▶ **SHORT EXERCISE**:
Rewrite the stretch from the line containing "Decrease Movie Center cutoff with down arrow" through the line containing "400x386 pixels.", substituting "threshold" for "cutoff" and leaving everything else unchanged.

▶ **RECORDS FOR THIS TASK**:
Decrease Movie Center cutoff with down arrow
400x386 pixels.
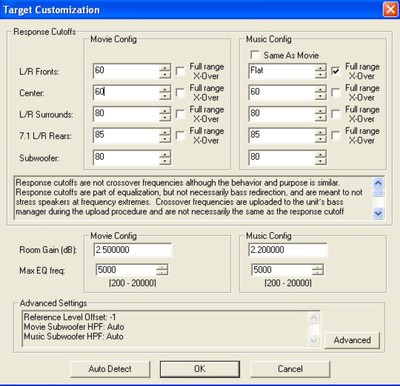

==

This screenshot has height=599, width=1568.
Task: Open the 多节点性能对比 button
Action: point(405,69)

* * *

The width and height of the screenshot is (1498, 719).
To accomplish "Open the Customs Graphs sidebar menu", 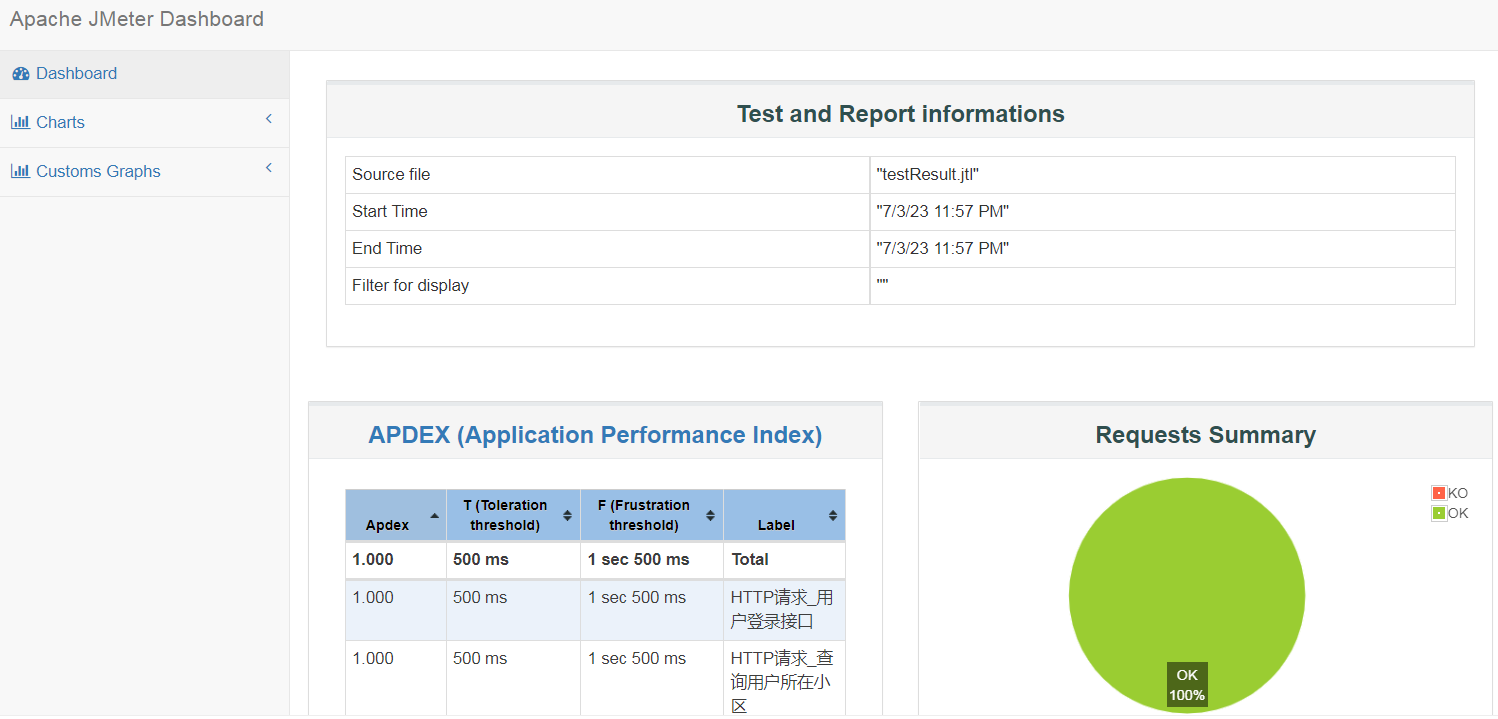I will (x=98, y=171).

▶ **TASK ANSWER**:
Decrease Movie Center threshold with down arrow
400x386 pixels.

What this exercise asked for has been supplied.